After twelve days, both iOS 6 and iOS 7 had crossed the 50% mark for iOS usage, but iOS 8 is yet to hit the 40% mark, according to Fiksu’s measurements. Mixpanel's research also says iOS 8 is closer to 50%, but it is still far behind iOS 7’s rate of uptake.

It's good to know, though, that iOS 8 is ahead of iOS 5 in terms of usage, but that was expected, since iOS 4 users looking to upgrade to iOS 5 had to plug in to iTunes to update.

The report didn't specify how many iOS 8 users are iPad owners and how many own an iPhone.
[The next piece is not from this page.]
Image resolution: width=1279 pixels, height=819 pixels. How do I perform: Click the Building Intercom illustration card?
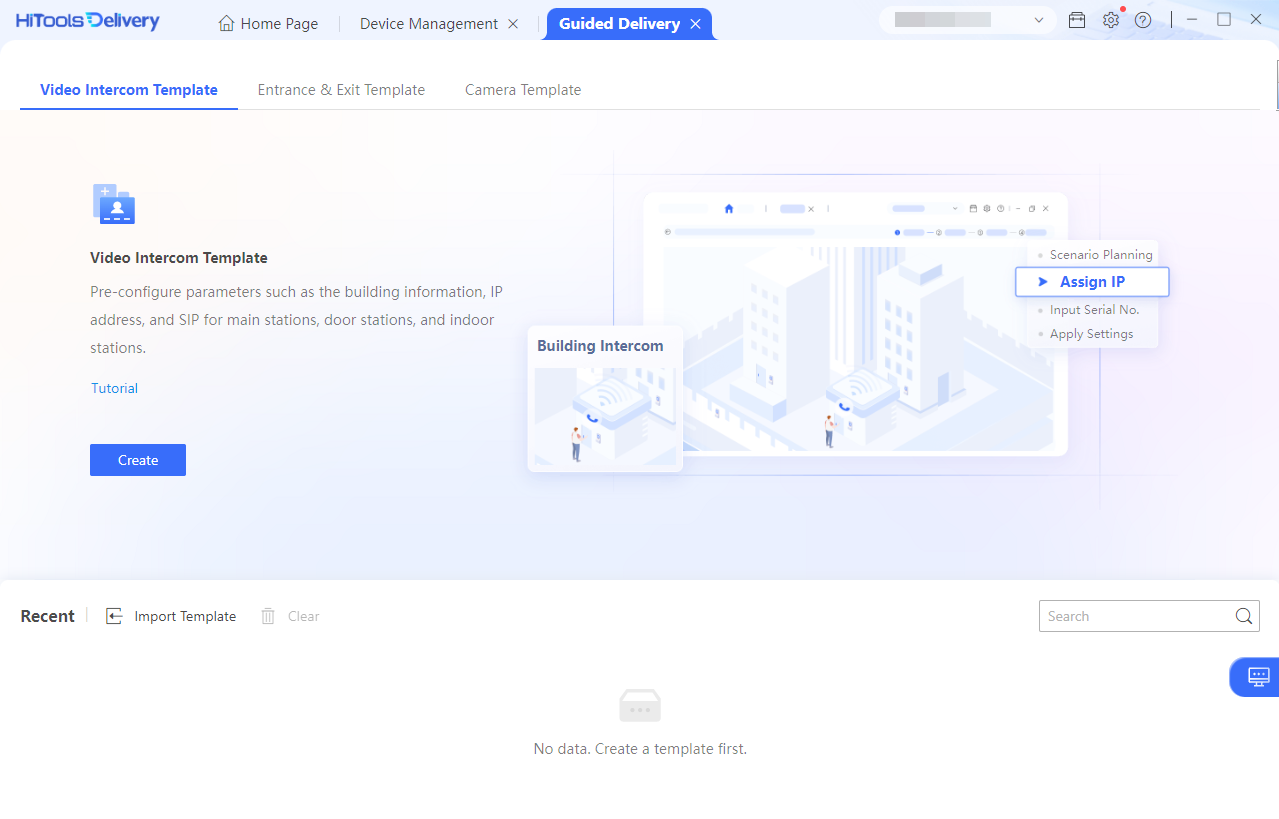(605, 399)
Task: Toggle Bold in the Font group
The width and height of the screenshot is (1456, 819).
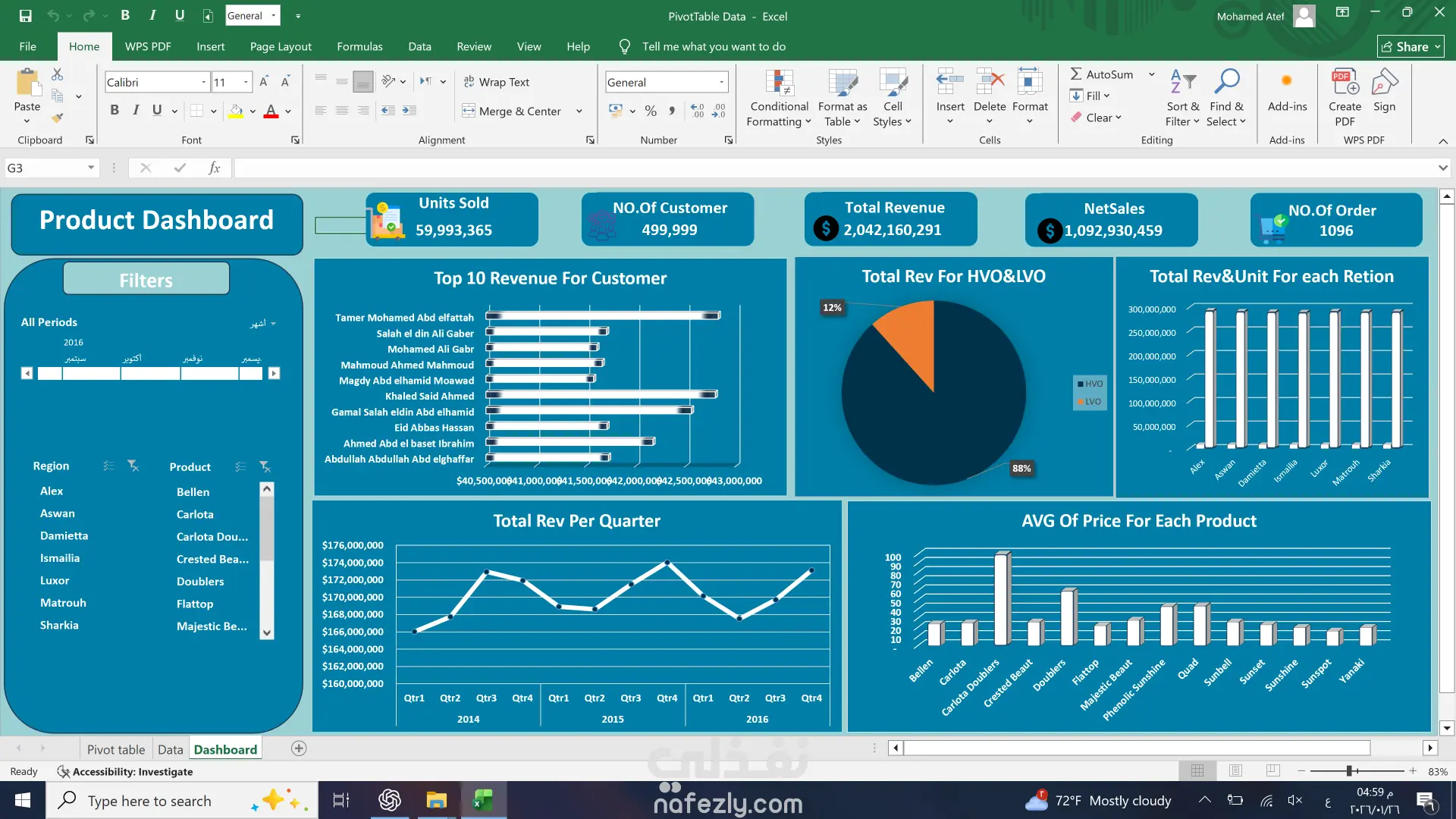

But what's worth pointing out is that iPhone 6 adoption is record-setting. 17 days since release, the iPhone 6 has touched the 4% level, whereas the combined share of the iPhone 5s and iPhone 5c was about 3% in the same period.

Source: 9to5Mac
 
iOS 8 is still mid-beta at best. There was significantly less work done on iOS 8 beta testing than iOS 7 from testing. The attempt to try to incorporate so many new features with limited testing is what's dragging down iOS 8 significantly in my biased opinion. It's a great attempt, but ultimately it's still just an attempt until possibly iOS 8.1+ assuming it's being released before Christmas season.
 
To be fair-ish, while iOS 7 was a big change in appearance, not much changed under the hood. There was a lot less to test than with iOS 8, which is mostly under the hood changes; a lot of big changes.
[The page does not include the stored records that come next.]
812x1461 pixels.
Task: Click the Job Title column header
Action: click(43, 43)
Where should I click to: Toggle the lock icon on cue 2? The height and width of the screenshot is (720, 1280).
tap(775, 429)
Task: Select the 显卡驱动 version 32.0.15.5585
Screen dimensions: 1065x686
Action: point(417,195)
Still, Apple's habit of having the iPhone hardware and software cycle tied together is starting to show some cracks. iOS is getting too complex to be rushed to market.

Or so the speculation goes. Who knows what actually happens inside Apple.
 
Being in software makes this issue hit home! It's obvious that they sorry of rushed it out to coincide with the iPhone event. Poor planning and not enough resources towards the QA effort is likely what caused this. I've seen it happen before. ;)

I also think a lot of users are now happy to wait out at least a few iterations of an OS before upgrading. It's no longer a release day thing for people. iPad users are especially content to sit tight and wait, it seems.

That being said, I'm on 8.02 and haven't had any trouble at all.